Walkthrough: Build and Deploy Price Prediction Worker Node

How to build a node that predicts the future price of Ether

Prerequisite

  1. Make sure you have checked the documentation on how to build and deploy worker node.
  2. Clone the coin-prediction-node repository once it is open sourced. It will serve as the base sample for your quick setup

We will be working from the repository you just cloned, we will explain each part of the source code and make changes for your custom setup as required.

Setting up your Custom Prediction Node network

  1. As explained in the previous guide, any worker node is a peer in the Allora Network, and each peer needs to be identified. You must generate an identity for your node by running this command which will automatically create the necessary keys and IDs in necessary folders.

  2. Peep into the docker-compose.ymlto understand what is happening and change the values as you wish. The docker-compose file consists of 3 docker services, namely

    1. Inference Service (app.py): This flask app exposes endpoints to be called to generate inference and to update the model. By hitting the service endpoint, the service will interact with the model to generate inference or update the model. This is the model server as explained in the previous guide, the gateway to the model from external requests. You can change the logic as your case demands.
    2. Updater Service (update_app.py): This service is meant to hit the /update endpoint on the inference service. The goal is to make sure the model state is updated when needed.
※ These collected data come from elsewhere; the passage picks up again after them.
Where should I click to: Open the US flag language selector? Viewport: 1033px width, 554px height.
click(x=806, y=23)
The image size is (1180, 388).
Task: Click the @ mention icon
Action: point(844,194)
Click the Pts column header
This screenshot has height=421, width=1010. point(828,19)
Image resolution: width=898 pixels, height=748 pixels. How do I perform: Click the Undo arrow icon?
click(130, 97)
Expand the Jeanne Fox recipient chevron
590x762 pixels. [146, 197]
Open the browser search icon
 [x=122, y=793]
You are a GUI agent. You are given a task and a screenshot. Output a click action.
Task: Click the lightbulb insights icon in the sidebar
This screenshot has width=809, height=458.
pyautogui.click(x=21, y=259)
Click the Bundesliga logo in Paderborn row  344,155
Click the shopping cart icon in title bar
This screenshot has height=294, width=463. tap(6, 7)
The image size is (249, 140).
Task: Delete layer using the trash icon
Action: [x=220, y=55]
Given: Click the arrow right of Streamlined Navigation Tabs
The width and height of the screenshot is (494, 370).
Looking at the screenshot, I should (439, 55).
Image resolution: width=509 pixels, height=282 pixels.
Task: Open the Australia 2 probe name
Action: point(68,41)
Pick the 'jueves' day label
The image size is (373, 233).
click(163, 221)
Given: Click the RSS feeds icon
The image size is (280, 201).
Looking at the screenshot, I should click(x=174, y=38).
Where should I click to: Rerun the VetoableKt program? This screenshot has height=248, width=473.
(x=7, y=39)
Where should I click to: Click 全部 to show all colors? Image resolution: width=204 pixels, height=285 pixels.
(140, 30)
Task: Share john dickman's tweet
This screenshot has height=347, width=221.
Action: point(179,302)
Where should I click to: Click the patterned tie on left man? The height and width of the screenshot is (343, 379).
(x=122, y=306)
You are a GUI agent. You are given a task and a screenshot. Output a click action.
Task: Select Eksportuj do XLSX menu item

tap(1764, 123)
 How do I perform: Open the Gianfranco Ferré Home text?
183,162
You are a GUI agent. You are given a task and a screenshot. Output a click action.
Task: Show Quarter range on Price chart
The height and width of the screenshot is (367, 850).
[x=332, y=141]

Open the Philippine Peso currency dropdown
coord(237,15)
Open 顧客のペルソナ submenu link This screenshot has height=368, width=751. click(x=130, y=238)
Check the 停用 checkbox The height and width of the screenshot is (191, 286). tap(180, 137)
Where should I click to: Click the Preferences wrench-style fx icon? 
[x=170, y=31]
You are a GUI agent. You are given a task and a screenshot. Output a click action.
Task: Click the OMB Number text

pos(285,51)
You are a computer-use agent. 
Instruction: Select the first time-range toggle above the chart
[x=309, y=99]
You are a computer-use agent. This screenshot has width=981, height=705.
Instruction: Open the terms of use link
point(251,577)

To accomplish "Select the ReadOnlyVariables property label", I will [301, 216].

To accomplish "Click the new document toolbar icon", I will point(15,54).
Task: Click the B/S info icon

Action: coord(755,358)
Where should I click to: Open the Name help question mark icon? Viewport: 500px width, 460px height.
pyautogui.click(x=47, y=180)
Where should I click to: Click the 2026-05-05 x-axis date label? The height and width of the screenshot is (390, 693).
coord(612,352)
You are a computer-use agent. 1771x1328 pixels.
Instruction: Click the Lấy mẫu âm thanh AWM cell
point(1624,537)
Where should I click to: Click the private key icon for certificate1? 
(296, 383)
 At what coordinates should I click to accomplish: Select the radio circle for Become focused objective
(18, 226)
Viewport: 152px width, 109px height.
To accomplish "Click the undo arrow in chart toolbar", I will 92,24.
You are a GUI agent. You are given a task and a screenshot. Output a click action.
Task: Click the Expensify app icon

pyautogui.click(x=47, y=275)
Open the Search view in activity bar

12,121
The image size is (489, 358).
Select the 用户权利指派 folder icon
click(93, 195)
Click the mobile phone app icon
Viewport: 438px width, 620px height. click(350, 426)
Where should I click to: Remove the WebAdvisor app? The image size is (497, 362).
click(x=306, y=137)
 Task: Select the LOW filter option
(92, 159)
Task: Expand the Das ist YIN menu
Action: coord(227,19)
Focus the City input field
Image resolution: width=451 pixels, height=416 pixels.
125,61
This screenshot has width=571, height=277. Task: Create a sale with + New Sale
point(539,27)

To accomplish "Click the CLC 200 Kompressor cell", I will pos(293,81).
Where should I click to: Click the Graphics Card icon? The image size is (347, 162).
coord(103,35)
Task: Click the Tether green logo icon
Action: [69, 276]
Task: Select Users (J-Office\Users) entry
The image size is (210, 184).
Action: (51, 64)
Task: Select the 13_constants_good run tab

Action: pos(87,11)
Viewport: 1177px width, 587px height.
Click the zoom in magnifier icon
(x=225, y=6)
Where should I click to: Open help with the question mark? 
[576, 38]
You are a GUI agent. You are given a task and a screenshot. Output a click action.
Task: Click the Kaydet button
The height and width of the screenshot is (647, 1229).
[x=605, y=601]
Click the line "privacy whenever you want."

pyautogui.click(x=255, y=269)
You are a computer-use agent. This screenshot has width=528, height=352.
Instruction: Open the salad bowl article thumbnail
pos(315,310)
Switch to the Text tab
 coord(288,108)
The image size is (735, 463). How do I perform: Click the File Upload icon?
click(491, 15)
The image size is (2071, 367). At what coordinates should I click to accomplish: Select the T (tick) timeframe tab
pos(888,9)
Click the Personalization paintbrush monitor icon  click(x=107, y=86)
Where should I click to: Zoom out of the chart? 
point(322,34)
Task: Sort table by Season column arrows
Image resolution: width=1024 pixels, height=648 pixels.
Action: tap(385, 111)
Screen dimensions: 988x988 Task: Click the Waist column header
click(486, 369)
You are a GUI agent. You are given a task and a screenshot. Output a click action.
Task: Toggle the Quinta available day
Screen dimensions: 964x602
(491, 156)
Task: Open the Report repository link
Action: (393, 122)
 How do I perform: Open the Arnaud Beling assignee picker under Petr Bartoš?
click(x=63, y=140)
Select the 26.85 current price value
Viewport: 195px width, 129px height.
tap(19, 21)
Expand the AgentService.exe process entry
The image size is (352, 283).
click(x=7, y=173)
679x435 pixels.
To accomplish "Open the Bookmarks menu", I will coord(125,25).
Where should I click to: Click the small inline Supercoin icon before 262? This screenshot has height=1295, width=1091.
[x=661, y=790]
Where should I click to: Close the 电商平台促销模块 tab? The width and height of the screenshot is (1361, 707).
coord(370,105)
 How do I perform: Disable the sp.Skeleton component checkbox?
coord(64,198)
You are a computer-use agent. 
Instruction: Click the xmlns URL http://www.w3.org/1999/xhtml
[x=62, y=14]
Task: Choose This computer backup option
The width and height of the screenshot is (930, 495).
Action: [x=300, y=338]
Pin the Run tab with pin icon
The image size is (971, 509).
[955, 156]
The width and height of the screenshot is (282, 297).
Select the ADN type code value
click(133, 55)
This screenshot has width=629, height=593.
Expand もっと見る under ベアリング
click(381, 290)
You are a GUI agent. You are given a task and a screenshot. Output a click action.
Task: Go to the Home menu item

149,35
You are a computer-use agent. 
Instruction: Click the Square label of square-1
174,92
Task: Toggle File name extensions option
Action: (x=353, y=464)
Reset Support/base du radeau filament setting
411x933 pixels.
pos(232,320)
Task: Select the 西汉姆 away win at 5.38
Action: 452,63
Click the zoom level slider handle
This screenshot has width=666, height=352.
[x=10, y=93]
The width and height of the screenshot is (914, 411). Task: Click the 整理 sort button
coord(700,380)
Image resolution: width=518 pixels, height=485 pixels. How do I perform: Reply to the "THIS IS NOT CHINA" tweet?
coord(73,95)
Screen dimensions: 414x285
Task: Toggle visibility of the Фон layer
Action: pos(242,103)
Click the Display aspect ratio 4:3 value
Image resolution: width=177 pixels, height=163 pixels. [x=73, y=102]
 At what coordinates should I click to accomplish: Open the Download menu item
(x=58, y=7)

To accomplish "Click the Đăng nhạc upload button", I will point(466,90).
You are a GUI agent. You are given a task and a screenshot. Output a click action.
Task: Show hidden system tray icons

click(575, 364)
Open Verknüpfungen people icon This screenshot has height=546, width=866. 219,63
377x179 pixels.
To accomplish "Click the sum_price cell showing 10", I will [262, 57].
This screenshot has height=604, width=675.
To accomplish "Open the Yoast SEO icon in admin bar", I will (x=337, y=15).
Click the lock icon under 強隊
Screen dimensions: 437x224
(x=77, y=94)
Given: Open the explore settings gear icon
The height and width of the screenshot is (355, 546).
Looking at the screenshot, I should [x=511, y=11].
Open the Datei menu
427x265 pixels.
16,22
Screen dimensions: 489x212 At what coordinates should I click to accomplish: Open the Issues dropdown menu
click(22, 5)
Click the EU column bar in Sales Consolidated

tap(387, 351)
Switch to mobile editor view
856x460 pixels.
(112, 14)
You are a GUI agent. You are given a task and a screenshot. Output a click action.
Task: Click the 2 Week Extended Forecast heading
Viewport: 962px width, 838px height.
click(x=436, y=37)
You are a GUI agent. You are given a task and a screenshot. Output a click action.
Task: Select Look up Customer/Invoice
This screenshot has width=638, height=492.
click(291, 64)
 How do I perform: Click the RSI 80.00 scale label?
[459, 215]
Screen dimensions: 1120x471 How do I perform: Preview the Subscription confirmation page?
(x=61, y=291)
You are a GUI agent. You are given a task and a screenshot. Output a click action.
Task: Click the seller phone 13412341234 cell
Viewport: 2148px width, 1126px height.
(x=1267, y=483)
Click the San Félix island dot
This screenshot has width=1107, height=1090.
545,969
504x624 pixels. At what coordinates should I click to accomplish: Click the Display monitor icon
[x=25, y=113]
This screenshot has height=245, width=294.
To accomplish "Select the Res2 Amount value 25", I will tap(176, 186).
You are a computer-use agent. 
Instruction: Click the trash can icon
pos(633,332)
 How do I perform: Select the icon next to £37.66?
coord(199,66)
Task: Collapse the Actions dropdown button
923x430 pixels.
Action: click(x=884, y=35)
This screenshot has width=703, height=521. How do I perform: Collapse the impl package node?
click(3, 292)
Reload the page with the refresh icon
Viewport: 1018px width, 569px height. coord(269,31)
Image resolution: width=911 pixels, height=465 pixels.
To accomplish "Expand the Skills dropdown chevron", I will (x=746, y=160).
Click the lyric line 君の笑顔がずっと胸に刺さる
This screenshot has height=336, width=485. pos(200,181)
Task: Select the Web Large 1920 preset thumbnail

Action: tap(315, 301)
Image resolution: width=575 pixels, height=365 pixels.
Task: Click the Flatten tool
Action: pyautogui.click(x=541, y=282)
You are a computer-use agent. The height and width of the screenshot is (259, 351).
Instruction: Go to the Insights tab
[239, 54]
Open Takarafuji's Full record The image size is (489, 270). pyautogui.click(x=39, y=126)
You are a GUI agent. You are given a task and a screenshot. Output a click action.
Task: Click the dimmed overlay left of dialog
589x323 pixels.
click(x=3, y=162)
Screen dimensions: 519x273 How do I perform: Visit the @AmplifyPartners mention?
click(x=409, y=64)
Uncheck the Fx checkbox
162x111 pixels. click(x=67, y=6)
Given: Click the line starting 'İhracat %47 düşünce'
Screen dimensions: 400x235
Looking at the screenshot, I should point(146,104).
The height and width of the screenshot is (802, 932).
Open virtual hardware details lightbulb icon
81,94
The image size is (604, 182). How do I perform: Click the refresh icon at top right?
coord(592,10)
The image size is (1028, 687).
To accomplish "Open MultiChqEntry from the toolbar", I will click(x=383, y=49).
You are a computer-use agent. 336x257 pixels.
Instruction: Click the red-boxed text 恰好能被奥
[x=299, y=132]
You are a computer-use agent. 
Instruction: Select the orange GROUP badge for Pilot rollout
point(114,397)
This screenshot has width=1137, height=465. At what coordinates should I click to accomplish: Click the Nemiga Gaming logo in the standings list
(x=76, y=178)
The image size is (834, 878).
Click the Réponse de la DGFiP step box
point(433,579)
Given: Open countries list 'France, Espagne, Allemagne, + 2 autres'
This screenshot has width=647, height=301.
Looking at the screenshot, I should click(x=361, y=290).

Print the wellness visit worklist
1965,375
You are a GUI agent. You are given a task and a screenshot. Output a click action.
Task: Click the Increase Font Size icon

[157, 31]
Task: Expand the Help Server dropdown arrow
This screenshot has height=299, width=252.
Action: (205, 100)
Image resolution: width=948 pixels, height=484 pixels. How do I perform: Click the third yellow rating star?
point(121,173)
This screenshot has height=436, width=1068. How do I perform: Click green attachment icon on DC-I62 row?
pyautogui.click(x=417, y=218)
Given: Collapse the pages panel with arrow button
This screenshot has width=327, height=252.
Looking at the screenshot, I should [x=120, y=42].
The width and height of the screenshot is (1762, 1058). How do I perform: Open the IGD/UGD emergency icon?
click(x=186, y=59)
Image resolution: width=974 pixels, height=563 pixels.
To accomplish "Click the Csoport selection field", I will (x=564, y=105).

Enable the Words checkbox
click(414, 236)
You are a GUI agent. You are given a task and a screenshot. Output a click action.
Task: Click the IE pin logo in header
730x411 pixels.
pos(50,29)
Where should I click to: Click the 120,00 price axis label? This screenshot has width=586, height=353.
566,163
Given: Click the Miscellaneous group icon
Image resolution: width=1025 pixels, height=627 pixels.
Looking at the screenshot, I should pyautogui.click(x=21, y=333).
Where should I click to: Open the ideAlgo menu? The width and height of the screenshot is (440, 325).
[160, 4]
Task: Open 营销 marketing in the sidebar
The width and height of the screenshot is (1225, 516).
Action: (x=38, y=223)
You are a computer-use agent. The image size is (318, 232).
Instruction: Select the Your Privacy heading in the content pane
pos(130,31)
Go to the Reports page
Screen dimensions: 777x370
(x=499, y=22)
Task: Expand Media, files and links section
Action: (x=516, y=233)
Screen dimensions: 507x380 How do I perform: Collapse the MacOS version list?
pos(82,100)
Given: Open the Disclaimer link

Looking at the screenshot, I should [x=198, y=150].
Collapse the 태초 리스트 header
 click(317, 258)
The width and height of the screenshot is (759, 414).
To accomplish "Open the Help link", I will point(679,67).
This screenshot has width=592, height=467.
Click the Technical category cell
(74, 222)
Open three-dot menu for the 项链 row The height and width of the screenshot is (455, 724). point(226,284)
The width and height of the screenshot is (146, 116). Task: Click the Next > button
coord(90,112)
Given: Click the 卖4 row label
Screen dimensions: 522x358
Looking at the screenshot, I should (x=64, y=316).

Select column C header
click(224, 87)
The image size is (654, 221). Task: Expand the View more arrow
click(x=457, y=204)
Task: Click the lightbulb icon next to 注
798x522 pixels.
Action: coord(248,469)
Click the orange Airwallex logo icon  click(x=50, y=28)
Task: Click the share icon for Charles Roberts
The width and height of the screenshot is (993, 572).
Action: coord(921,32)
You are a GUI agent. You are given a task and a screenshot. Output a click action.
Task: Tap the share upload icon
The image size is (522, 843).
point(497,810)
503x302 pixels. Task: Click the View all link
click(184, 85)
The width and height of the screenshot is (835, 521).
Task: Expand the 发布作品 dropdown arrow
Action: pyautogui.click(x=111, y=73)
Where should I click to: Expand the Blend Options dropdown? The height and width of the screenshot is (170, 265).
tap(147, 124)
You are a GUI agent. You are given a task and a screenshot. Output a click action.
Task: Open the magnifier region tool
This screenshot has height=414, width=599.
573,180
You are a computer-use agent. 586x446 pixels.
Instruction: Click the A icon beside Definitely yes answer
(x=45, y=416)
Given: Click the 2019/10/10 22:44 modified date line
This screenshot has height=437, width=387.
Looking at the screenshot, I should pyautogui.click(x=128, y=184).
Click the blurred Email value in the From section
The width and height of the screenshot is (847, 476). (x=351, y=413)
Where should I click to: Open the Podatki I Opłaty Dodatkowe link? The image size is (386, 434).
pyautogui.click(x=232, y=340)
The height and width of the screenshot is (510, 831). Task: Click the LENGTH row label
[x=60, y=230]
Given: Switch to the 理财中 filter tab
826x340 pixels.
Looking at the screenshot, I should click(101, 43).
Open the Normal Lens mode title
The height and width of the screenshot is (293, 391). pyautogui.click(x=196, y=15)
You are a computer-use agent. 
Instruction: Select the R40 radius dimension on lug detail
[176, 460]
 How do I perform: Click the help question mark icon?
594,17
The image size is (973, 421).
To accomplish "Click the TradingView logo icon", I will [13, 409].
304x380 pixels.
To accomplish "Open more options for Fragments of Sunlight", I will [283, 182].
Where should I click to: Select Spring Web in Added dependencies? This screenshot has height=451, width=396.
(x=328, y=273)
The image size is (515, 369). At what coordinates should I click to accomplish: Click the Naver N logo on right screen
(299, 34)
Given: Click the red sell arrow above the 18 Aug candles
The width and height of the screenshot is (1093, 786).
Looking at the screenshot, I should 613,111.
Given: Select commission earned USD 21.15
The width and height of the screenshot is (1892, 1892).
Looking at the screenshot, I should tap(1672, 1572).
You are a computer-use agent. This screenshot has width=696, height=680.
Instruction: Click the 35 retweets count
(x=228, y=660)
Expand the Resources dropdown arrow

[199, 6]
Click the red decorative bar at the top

You can also schedule this to be done periodically, depending on your case.
    3. Worker Service: This is the actual worker service that combines the allora-inference-base, the node function and the custom main.py Python logic. The Allora chain makes requests to the head node, which will broadcast requests to the workers, which will then download the function from IPFS and then run the function to be able to call the main.py, which contains a request to /inference/<token> endpoint that channels request to your model server. The worker service is built on a different Dockerfile called Dockerfile_b7s, which extends the functionalities of the allora-inference-baseimage.
      The BOOT_NODES variable is the address to the head node; it states the head node peerId so that the worker node would know the particular head node request that it needs to listen to that way when the head node publishes a request, the node will attend to it.
  3. The docker-compose services all communicate internally on the same network. This is not a requirement as you may decide not to use docker-compose and have them in different servers, as long as you follow the component principles and each service can be reached, then you have the worker node.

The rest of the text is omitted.